Biomarkers of DNA Damage Response Enable Flow Cytometry-Based Diagnostic to Identify Inborn DNA Repair Defects in Primary Immunodeficiencies.

DNA damage is a constant event in every cell caused by exogenous factors such as ultraviolet and ionizing radiation (UVR/IR) and intercalating drugs, or endogenous metabolic and replicative stress. Proteins of the DNA damage response (DDR) network sense DNA lesions and induce cell cycle arrest, DNA repair, and apoptosis. Genetic defects of DDR or DNA repair proteins can be associated with immunodeficiency, bone marrow failure syndromes, and cancer susceptibility. Although various diagnostic tools are available to evaluate DNA damage, their quality to identify DNA repair deficiencies differs enormously and depends on affected pathways. In this study, we investigated the DDR biomarkers γH2AX (Ser139), p-ATM (Ser1981), and p-CHK2 (Thr68) using flow cytometry on peripheral blood cells obtained from patients with combined immunodeficiencies due to non-homologous end-joining (NHEJ) defects and ataxia telangiectasia (AT) in response to low-dose IR. Significantly reduced induction of all three markers was observed in AT patients compared to controls.
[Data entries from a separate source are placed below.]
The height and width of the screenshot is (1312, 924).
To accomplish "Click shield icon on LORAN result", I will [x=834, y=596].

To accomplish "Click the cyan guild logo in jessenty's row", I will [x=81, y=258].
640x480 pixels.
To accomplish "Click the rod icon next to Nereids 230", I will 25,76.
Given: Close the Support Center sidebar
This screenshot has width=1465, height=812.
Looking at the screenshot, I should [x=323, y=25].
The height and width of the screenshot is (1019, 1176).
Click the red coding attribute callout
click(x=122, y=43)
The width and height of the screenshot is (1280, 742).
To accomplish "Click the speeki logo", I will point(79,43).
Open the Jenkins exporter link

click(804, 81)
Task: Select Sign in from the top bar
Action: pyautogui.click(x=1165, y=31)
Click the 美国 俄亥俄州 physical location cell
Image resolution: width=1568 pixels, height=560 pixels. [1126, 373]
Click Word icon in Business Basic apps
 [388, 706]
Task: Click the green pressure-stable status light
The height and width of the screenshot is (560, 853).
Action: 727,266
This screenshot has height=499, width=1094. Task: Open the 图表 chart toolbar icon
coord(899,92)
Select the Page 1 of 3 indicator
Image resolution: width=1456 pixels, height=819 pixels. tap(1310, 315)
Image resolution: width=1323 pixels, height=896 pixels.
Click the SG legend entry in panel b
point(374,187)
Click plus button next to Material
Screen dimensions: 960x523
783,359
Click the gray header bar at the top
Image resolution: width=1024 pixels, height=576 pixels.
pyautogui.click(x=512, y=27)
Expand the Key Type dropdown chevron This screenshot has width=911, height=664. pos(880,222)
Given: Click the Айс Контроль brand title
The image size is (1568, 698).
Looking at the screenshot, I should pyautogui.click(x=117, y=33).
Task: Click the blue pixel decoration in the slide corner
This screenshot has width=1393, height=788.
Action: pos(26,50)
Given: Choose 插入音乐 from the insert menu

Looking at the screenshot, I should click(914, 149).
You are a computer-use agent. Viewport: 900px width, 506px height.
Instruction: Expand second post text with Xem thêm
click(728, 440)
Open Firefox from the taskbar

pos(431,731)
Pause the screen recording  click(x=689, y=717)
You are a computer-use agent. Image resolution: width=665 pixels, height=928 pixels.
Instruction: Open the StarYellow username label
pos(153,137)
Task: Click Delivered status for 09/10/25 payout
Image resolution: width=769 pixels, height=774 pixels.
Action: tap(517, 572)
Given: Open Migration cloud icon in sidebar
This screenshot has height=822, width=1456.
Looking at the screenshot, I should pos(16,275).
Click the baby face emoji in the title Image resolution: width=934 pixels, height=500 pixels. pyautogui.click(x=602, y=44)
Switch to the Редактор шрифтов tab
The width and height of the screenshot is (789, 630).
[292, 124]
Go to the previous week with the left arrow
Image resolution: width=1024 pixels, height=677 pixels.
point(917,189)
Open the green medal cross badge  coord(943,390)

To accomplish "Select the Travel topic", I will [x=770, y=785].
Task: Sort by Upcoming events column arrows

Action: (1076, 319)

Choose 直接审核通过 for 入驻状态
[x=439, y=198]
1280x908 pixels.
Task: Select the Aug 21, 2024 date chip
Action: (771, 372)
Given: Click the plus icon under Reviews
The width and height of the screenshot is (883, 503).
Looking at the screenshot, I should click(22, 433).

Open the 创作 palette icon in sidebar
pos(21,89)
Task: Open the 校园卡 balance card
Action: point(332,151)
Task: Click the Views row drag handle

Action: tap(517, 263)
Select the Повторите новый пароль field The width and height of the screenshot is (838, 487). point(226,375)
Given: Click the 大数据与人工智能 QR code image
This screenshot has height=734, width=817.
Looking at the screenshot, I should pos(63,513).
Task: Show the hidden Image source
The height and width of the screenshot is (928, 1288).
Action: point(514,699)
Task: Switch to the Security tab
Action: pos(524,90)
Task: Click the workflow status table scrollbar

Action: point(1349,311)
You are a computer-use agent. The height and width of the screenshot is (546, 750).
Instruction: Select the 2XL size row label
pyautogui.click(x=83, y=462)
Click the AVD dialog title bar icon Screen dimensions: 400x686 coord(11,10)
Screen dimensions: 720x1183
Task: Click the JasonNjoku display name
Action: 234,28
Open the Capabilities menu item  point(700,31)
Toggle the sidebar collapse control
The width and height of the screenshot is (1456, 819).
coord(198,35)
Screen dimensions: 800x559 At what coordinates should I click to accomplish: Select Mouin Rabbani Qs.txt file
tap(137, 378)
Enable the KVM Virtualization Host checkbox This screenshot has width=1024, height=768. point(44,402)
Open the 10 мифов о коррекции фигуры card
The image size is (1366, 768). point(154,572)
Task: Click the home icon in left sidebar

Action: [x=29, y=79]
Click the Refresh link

However, delayed downregulation of γH2AX was found in patients with NHEJ defects. In contrast to previous reports of DDR in cellular models, these biomarkers were not sensitive enough to identify ARTEMIS deficiency with sufficient reliability. In summary, DDR biomarkers are suitable for diagnosing NHEJ defects and AT, which can be useful in neonates with abnormal TREC levels (T cell receptor excision circles) identified by newborn screening. We conclude that DDR biomarkers have benefits and some limitations depending on the underlying DNA repair deficiency.